• _The problem_
Produce a word-for-word copy of the lines from the one that contains "The image size is (597, 364)." to the final line of the data below, with all pictures dropped.

• _Data to examine_
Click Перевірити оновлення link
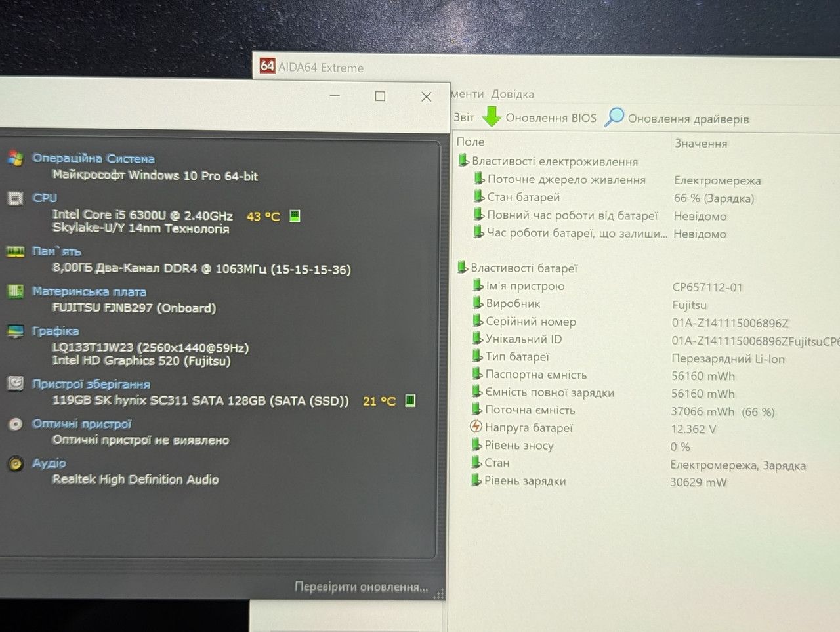Screen dimensions: 840x632 point(361,587)
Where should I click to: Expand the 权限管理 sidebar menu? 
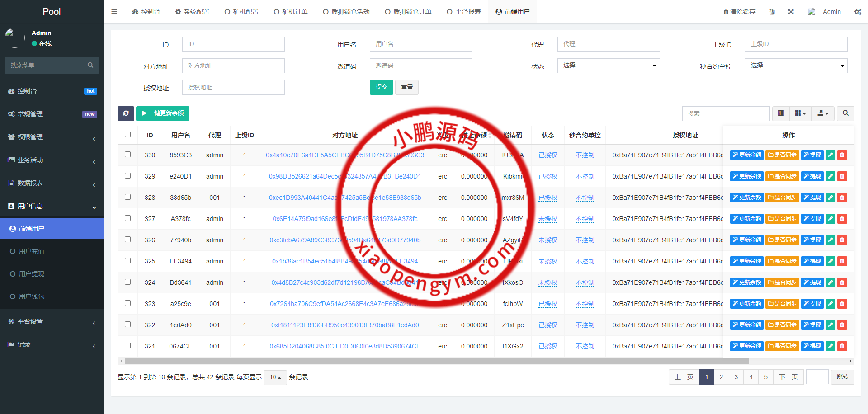pyautogui.click(x=52, y=137)
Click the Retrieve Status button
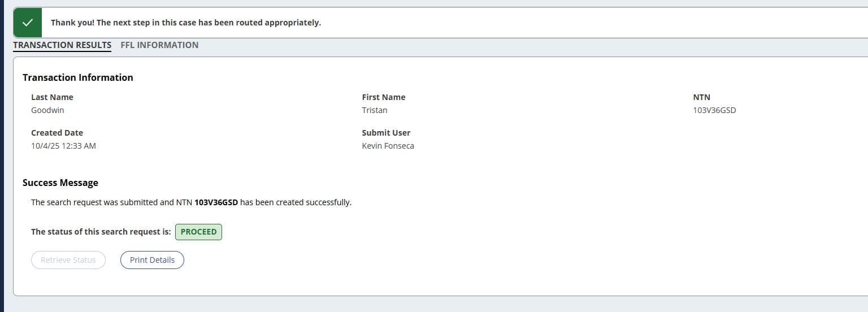The width and height of the screenshot is (868, 312). point(68,260)
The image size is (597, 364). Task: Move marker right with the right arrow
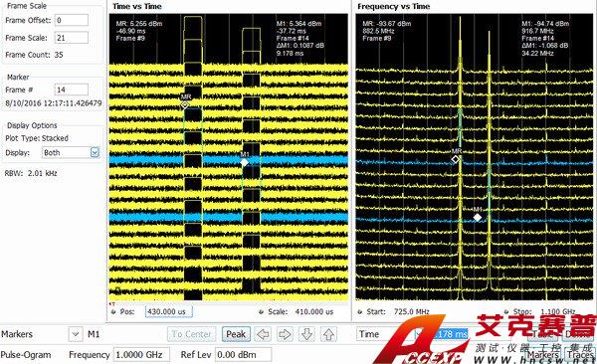pos(285,335)
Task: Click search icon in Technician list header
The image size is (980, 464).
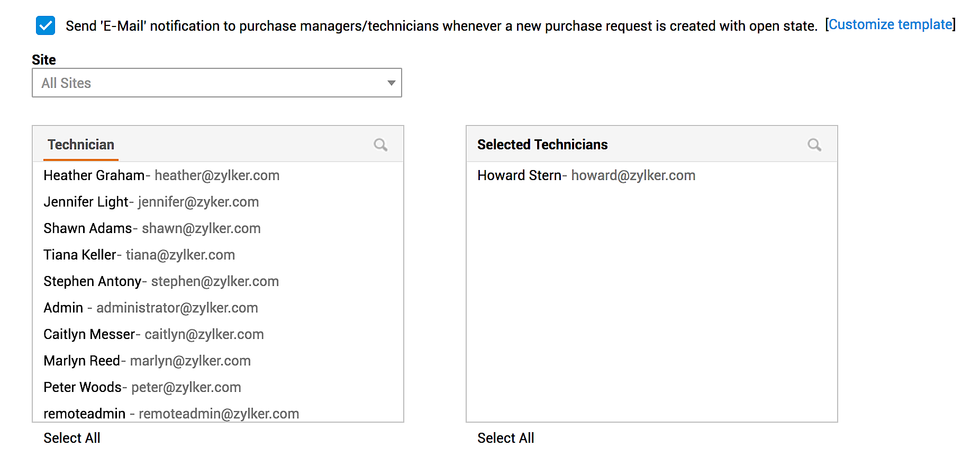Action: [380, 145]
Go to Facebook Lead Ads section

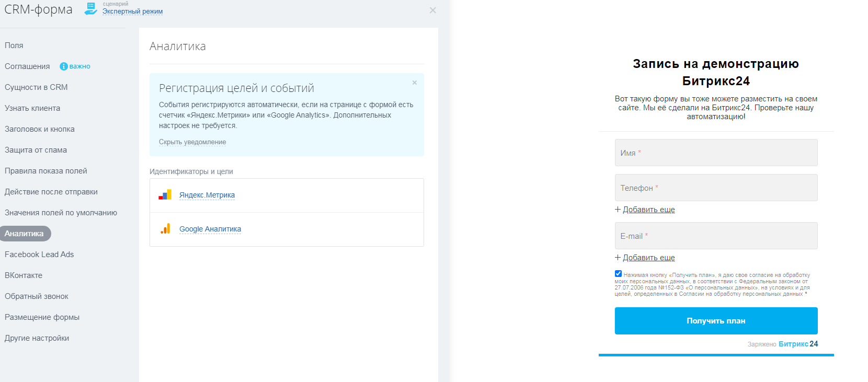pos(39,254)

• _Result below_
The image size is (597, 364). Task: Move marker right with the right arrow
pos(285,335)
Task: Click search icon in Technician list header
The image size is (980, 464).
Action: [380, 145]
Go to Facebook Lead Ads section

pos(39,254)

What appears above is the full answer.